• Trecho escolhido:
Além disso, no caso de tijolos furados, é possível tirar partido dos furos para compor as texturas de fachada ou utilizá-los à maneira de um muxarabi. Aliás, a composição de fachadas vazadas é uma prática comum com tijolos cerâmicos, e que pode ser “ampliada” com o uso das próprias peças, onde o módulo vazado é composto pelos próprios blocos cerâmicos reposicionados e combinados. Quanto aos grandes vãos, o uruguaio Eladio Dieste é o grande representante da cerâmica armada, que resulta em formas sinuosas e vãos livres que não ficam para trás em relação aos vãos de construções em concreto do mesmo tipo.
O tijolo normalmente se esconde atrás do reboco e argamassa das paredes, é o “grau zero” da construção. Os exemplos abaixo provam que esse elemento merece a mesma reverência, exploração e destaque que qualquer outro material. Rusticidade não significa menos técnica, e o tijolo cerâmico é o primeiro na fila desta ressignificação.
Casa Marcela / Erbalunga estudio
“Externamente, são preservadas as características da arquitetura vernacular espanhola, paredes espessas, pouco perfuradas, que configuram o limite da rua e criam uma barreira em relação à vida interior. Mas no pátio, essas paredes se transformam em peles muito mais permeáveis, leves, dotadas de grande eficiência e que conseguem entrelaçar referências visuais por meio do vazio e entre os diferentes cômodos.”
Escritórios da Fábrica de Tubos Metálicos / KSM Architecture
“Um volume completamente construído e finalizado em um único material. Existe uma oportunidade de abordar um projeto a partir de uma perspectiva ‘monomaterial’? […] Quando visitamos o novo empreendimento, passamos por várias olarias. O solo local é argiloso, o que é ideal para a fabricação de tijolos. O tijolo de barro, disponível localmente como material, conferiu uma sensação de calor ao espaço, uma conexão com o solo que ressoou com nosso pensamento. Poderia ser o tijolo nosso material escolhido?”
Edifício Chile 893 / Arq. Natalia Leves
“O uso predominante de tijolo como material se deve à sua disponibilidade local e à familiaridade da mão de obra com essa técnica construtiva. O tijolo é utilizado no exterior, sendo uma pele que reveste as unidades e se ‘desmonta’ como brises nas sacadas, considerando que o terreno tem a face mais extensa exposta ao oeste. O tramado foi utilizado como um dispositivo regulador dessa orientação, conferindo caráter a toda a construção.”
Casa Canvas / Partisans
“O padrão não modulado da fachada, formado por uma unidade repetitiva de cinco tijolos, é inspirado nos primeiros trabalhos de Larry Poons. A ótica é obtida pela combinação do tijolo de cor única com variações de peças improvisadas individualmente, permitindo que o projeto evidencie a capacidade do tijolo de encapsular a elegância de uma casa georgiana sem depender de formas tradicionais.”

• Dados:
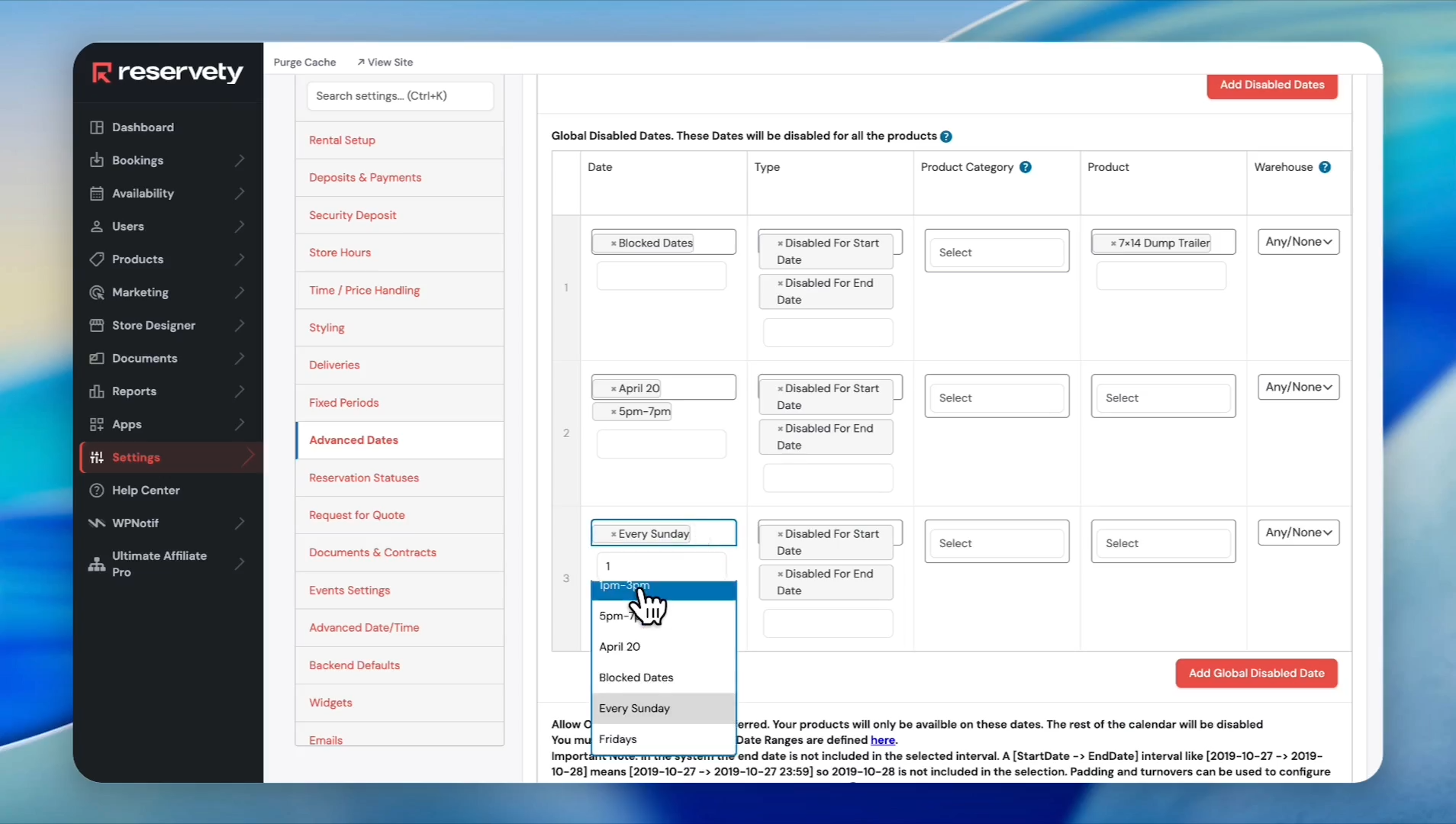This screenshot has height=824, width=1456.
Task: Click the Marketing sidebar icon
Action: click(97, 292)
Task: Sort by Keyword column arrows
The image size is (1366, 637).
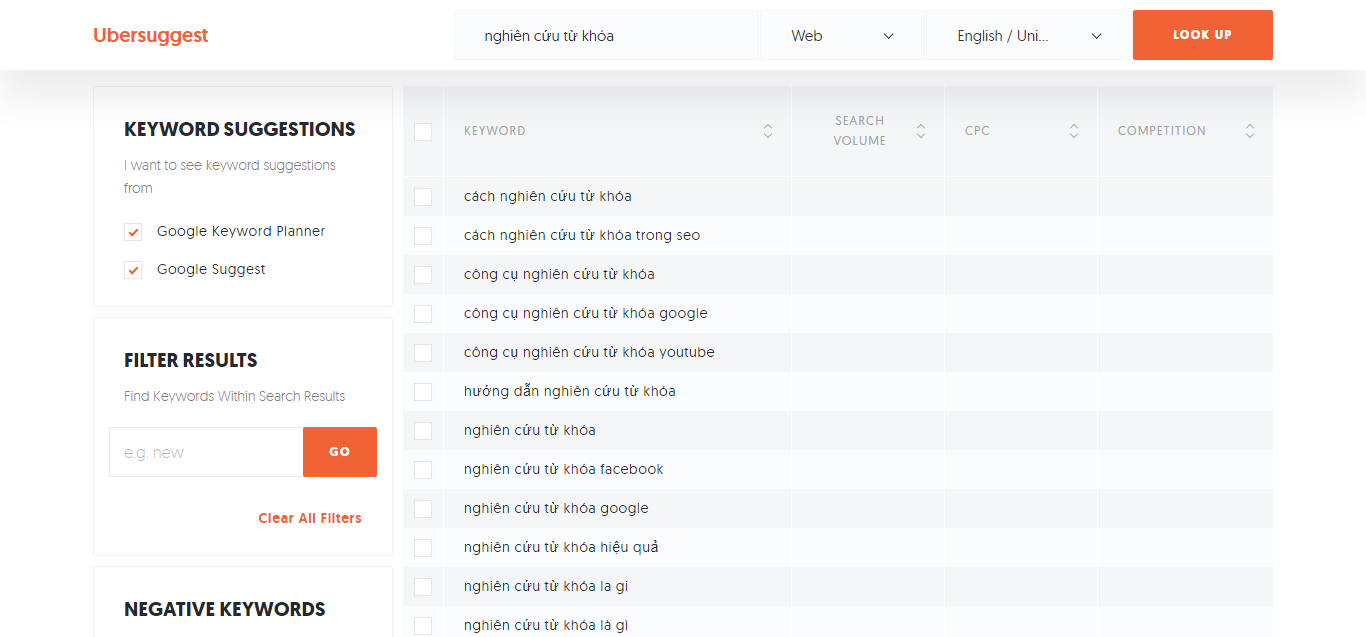Action: 767,131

• Tarefa a fazer: Transcreva, sem mudar nada, o trecho do texto sobre tijolos que começa com as palavras que contêm "Além disso, no" e termina em "do mesmo tipo.". Os registros não são necessários para nada aqui.

• Resposta do exercício:
Além disso, no caso de tijolos furados, é possível tirar partido dos furos para compor as texturas de fachada ou utilizá-los à maneira de um muxarabi. Aliás, a composição de fachadas vazadas é uma prática comum com tijolos cerâmicos, e que pode ser “ampliada” com o uso das próprias peças, onde o módulo vazado é composto pelos próprios blocos cerâmicos reposicionados e combinados. Quanto aos grandes vãos, o uruguaio Eladio Dieste é o grande representante da cerâmica armada, que resulta em formas sinuosas e vãos livres que não ficam para trás em relação aos vãos de construções em concreto do mesmo tipo.